▸ Text segment
+---+
604 Records (stylized as VIOIV Records) is a music production company. It is named after area code 604 of the Lower Mainland, where the company's offices are located.

History
The company was co-founded by Nickelback lead singer Chad Kroeger and attorney Jonathan Simkin, founder of Simkin Artist Management, in 2001, and launched in 2002. Their records are distributed in Canada by Warner Music Group.

Simkin launched the companion label Light Organ Records in 2010 to release music by indie rock bands who he felt did not fit with 604's image.

In 2014, 604 Records relocated to a larger office and opened 604 Studios, a multimedia production facility featuring two recording studios, soundstage and in-house production team.

In March 2022, the company announced plans to launch an NFT platform.
+---+
▸ Information shown
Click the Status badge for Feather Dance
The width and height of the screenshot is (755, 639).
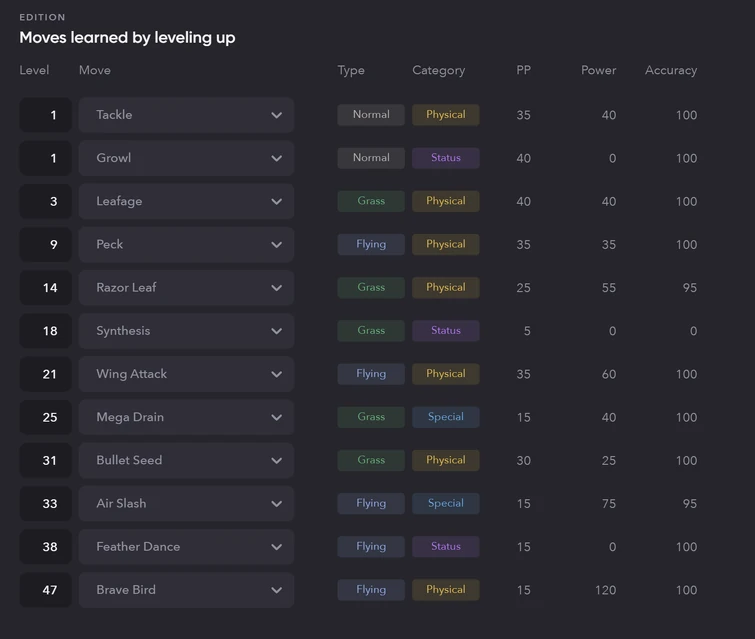click(445, 547)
+---+
▸ The task
Answer these questions using the 604 Records text above:
1. Which region's area code gives the company its name?
2. What companion label did Simkin launch in 2010?
3. What facility did the company open in 2014 after moving to a larger office?

▸ Exercise solution
1. The Lower Mainland (area code 604).
2. Light Organ Records.
3. 604 Studios, a multimedia production facility.